Understand that this world is the world that the regime intends for us. The creole world where we are stripped from our birth families and live in an artificial family superintended by a “drag mother”. BAP has said that the regime’s vision is a “mammy longhouse” ruled by nag women; he is almost correct, but really the goal is a “drag house” governed by a “drag mother”—the artificial family where we are encouraged to engage in perverse acts, for the ball scene was often supported by shoplifting for expensive dresses and the Aids infection rate was atrocious. The “drag houses” invert the noble houses found in aristocracy—turn them into ugly parodies; and the events were tinged with racial ressentiment, for the ball scene split off from drag shows that were supposedly rigged because “the whites always won”—or was it because everyone, from all races, simply admired the white performers more? Hence this scene is the perversion of perversion—perversion founded on absolute hatred and resentment.


The left likes this plan because the ball scene, as they are keen to point out, originated with black performers in the 1920s—the earliest pioneer, so they say, for they often lie, was a former slave. They intend to use the black man as a Trojan horse to push their perversion into the centre. Tariq Nasheed is right about “buckbreaking”, except the real buckbreakers are at work today: they lionise black men as drag queen pioneers, founders of the equalitarian “House of Mugler”—I doubt many black American men would recognise themselves in this presentation; yet this is the plan—exploit white guilt over slavery and use a quirk in black history to force the drag queen longhouse upon us. Diabolical.


The film Paris is Burning is the crucial document to understand the contemporary drag phenomenon—and it is free on YouTube if you want to see the future the regime has in mind for you. The film itself took a long time to make, about seven years, and it was funded by the usual suspects—the foundations, the endowments for the arts, the Paul Robeson Fund (proud black Communist masculinity), the BBC, and so on. The quality is high, I have no complaints about its aesthetic value—the film looks sticky and miasmic like a New York summer. I can hardly breathe, and might have to sit in a cold bath all day long. You can almost taste the sweat on your body the morning the the test comes back <<HIV+>>, the sickness in the stomach—you could tell your partner, if only he hadn’t been beaten to death with a tire iron last week.

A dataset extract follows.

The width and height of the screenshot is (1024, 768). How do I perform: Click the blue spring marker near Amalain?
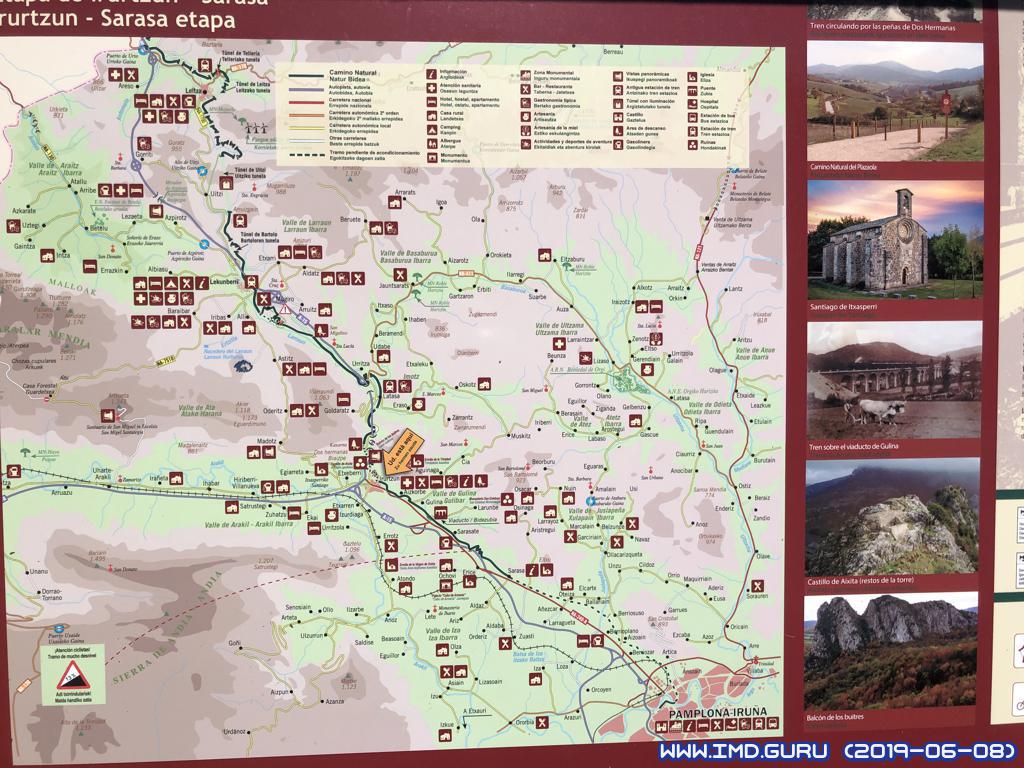click(x=591, y=500)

The revolver’s barrel already tastes like blood, iron in the mouth.


The film was made by a girl called Livingston, a Jew from Texas; and she made an unusual decision to pay the participants in the documentary—not usual practice, to pay for reality. So when we watch this film you have to ask: does this constitute a non-fiction work, or does this constitute fiction—what is “black history”, really? Whose history is really “black”? The film has cropped up in unusual places, in The New York Times children’s section in 2007 for starters (“12 Films to See Before You Turn 13”, no less)—as a man who values experience I invite you to watch the film and then decide if it is suitable for children. You could say there is a vogue for this ball scene—strange to relate, “voguing” is a slang term from the scene; if you want to see it presented clean and refined watch the music video for Madonna’s song “Vogue”, released in the same year as Paris is Burning. You see, there are no accidents—only meaningful coincidences; so to launch a music star who desecrates Christian symbolism and the holy name “Madonna” at the same time as you launch your anti-mummery movement constitutes...


“Drag queens” constitute the counter-initiation; it is not camp fun, as they want you to beleive—it is not Dame Edna, though they intend you to confuse it with her; it is an actively Satanic movement, designed to destroy—the replacement will be bitchiness and resentment, wow. Events like drag queen story hour are inductions, baptisms—just as Punch and Judy constitutes a legitimate initiation. Hence this is no trivial matter, no joke for people who wear masks and speak with actions.